La version « deluxe » comporte trois morceaux de plus : "Staring at the Mirror", hybride Hard-Country vraiment cool, "Fade Away", une power ballade sympa, et "Die for You", un rock classique possédant un refrain faible qui revient, encore et encore. Donc en gros, ce nouvel opus est bien foutu. La basse est un poil trop en retrait, mais sinon les grattes sont magnifiquement mixées et leurs parties sont très bonnes, en rythmique comme en solo, John Fred Young possède un jeu fin et si ses parties restent simples, on sent bien l’énergie qu’il déploie. L’introduction de nouveaux instruments (mandoline entre autre) n’ajoute pas grand-chose aux chansons sauf sur "Staring at the Mirror" qui se prête bien au jeu. Le plus gros point fort de BDDBS reste le chant de Chris Robertson : sa voix est puissante, chaude et maitrisée, ce qui fait de lui un des meilleurs vocalistes rock que j’ai pu entendre ces dernières années.

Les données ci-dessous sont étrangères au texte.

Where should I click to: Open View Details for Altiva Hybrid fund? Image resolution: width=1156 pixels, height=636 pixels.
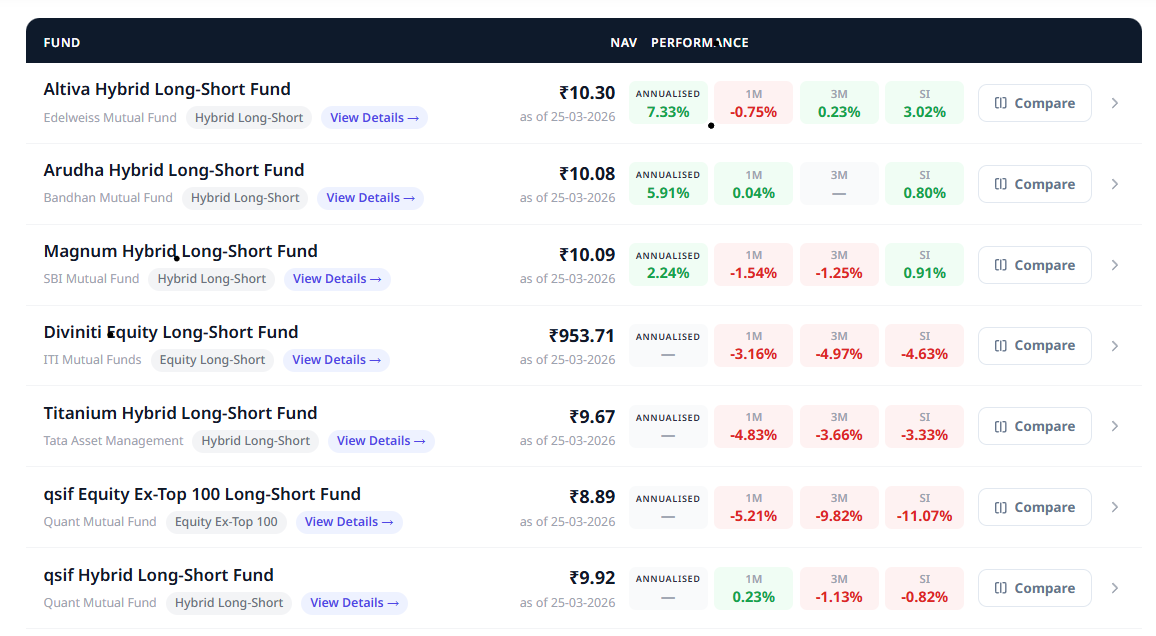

Une seule écoute permettra de voir qu’il n’est plus question ici de Stoner, de bayou et d’alligators. Le concept de l’album précédent avait donné un vrai caractère aux compositions, alors qu’ici il est plus question d’introspection, d’amour de l’Autre et de gonzesses. Les paroles sont globalement naïves sans être irritantes pour autant, on sourit en entendant Chris Robertson dire à leurs proches comme ils leur manquent pendant les tournées même s’ils s’éclatent vraiment en jouant, ou nous parler de leur volonté de rester normal, de leurs histoires de cœur etc. Le package en noir et blanc donnait pourtant le ton, on était en droit d’attendre un concept album sombre et lourd, et on n’a qu’un collier de chansons globalement joyeuses et lumineuses, calibrées pour la radio US qui leur permettra sans aucun doute de vendre l’album par palettes, tant tout est pensé intelligemment. On sort de là un poil déçu, battu par les trop grandes attentes placées en eux.
Donc, petite synthèse en quelques lignes : Between The Devil And The Deep Blue Sea est un bon album, bien fait et honnête, comportant un grand nombre de qualités, la première étant le simple plaisir d’écoute. Pour cet été, à frimer dans votre cabriolet sur les routes de la Côte d’Azur, vous ne trouverez pas forcément mieux. Pour marquer l’histoire du Hard Rock, bah faudra repasser. Donc une note de cœur : 16,5/20. Une note de raison : 13,5/20.